▶ Your assignment: Go through the listing below and output it word for word.

* * * *

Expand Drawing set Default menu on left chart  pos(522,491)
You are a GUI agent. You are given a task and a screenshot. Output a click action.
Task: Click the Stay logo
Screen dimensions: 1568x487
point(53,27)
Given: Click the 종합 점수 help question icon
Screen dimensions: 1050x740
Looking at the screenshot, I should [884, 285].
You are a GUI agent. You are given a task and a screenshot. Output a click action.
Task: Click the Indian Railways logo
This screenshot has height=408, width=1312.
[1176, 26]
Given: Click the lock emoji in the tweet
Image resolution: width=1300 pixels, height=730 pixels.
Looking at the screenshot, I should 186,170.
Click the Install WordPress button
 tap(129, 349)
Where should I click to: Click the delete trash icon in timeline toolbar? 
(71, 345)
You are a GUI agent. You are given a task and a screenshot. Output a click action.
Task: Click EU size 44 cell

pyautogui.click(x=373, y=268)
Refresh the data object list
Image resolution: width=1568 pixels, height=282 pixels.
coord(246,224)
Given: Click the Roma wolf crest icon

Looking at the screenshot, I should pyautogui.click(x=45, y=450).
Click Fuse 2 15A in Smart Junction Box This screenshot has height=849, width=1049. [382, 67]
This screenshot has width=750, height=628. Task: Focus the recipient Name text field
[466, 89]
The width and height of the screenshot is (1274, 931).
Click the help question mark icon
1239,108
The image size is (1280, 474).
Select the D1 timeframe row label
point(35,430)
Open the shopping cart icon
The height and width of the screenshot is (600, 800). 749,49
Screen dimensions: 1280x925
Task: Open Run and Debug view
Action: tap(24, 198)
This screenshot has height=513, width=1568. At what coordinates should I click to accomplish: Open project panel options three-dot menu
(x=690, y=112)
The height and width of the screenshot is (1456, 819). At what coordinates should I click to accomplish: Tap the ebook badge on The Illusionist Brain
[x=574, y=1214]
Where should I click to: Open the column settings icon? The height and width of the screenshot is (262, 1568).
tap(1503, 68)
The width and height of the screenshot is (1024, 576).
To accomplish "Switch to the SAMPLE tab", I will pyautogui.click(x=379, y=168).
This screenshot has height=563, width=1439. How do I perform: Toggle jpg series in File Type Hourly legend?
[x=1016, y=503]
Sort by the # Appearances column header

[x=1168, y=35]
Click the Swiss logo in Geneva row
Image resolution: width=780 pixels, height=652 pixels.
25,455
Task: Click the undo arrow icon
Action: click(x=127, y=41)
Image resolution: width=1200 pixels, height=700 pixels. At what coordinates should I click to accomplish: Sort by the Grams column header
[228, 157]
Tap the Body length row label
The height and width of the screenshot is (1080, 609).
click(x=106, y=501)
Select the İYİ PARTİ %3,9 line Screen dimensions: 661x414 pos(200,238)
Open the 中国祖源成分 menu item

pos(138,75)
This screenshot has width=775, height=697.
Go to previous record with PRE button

* * * *

▶ Task result:
Expand Drawing set Default menu on left chart  pos(522,491)
You are a GUI agent. You are given a task and a screenshot. Output a click action.
Task: Click the Stay logo
Screen dimensions: 1568x487
point(53,27)
Given: Click the 종합 점수 help question icon
Screen dimensions: 1050x740
Looking at the screenshot, I should [884, 285].
You are a GUI agent. You are given a task and a screenshot. Output a click action.
Task: Click the Indian Railways logo
This screenshot has height=408, width=1312.
[1176, 26]
Given: Click the lock emoji in the tweet
Image resolution: width=1300 pixels, height=730 pixels.
Looking at the screenshot, I should 186,170.
Click the Install WordPress button
 tap(129, 349)
Where should I click to: Click the delete trash icon in timeline toolbar? 
(71, 345)
You are a GUI agent. You are given a task and a screenshot. Output a click action.
Task: Click EU size 44 cell

pyautogui.click(x=373, y=268)
Refresh the data object list
Image resolution: width=1568 pixels, height=282 pixels.
coord(246,224)
Given: Click the Roma wolf crest icon

Looking at the screenshot, I should pyautogui.click(x=45, y=450).
Click Fuse 2 15A in Smart Junction Box This screenshot has height=849, width=1049. [382, 67]
This screenshot has width=750, height=628. Task: Focus the recipient Name text field
[466, 89]
The width and height of the screenshot is (1274, 931).
Click the help question mark icon
1239,108
The image size is (1280, 474).
Select the D1 timeframe row label
point(35,430)
Open the shopping cart icon
The height and width of the screenshot is (600, 800). 749,49
Screen dimensions: 1280x925
Task: Open Run and Debug view
Action: tap(24, 198)
This screenshot has height=513, width=1568. At what coordinates should I click to accomplish: Open project panel options three-dot menu
(x=690, y=112)
The height and width of the screenshot is (1456, 819). At what coordinates should I click to accomplish: Tap the ebook badge on The Illusionist Brain
[x=574, y=1214]
Where should I click to: Open the column settings icon? The height and width of the screenshot is (262, 1568).
tap(1503, 68)
The width and height of the screenshot is (1024, 576).
To accomplish "Switch to the SAMPLE tab", I will pyautogui.click(x=379, y=168).
This screenshot has height=563, width=1439. How do I perform: Toggle jpg series in File Type Hourly legend?
[x=1016, y=503]
Sort by the # Appearances column header

[x=1168, y=35]
Click the Swiss logo in Geneva row
Image resolution: width=780 pixels, height=652 pixels.
25,455
Task: Click the undo arrow icon
Action: click(x=127, y=41)
Image resolution: width=1200 pixels, height=700 pixels. At what coordinates should I click to accomplish: Sort by the Grams column header
[228, 157]
Tap the Body length row label
The height and width of the screenshot is (1080, 609).
click(x=106, y=501)
Select the İYİ PARTİ %3,9 line Screen dimensions: 661x414 pos(200,238)
Open the 中国祖源成分 menu item

pos(138,75)
This screenshot has width=775, height=697.
Go to previous record with PRE button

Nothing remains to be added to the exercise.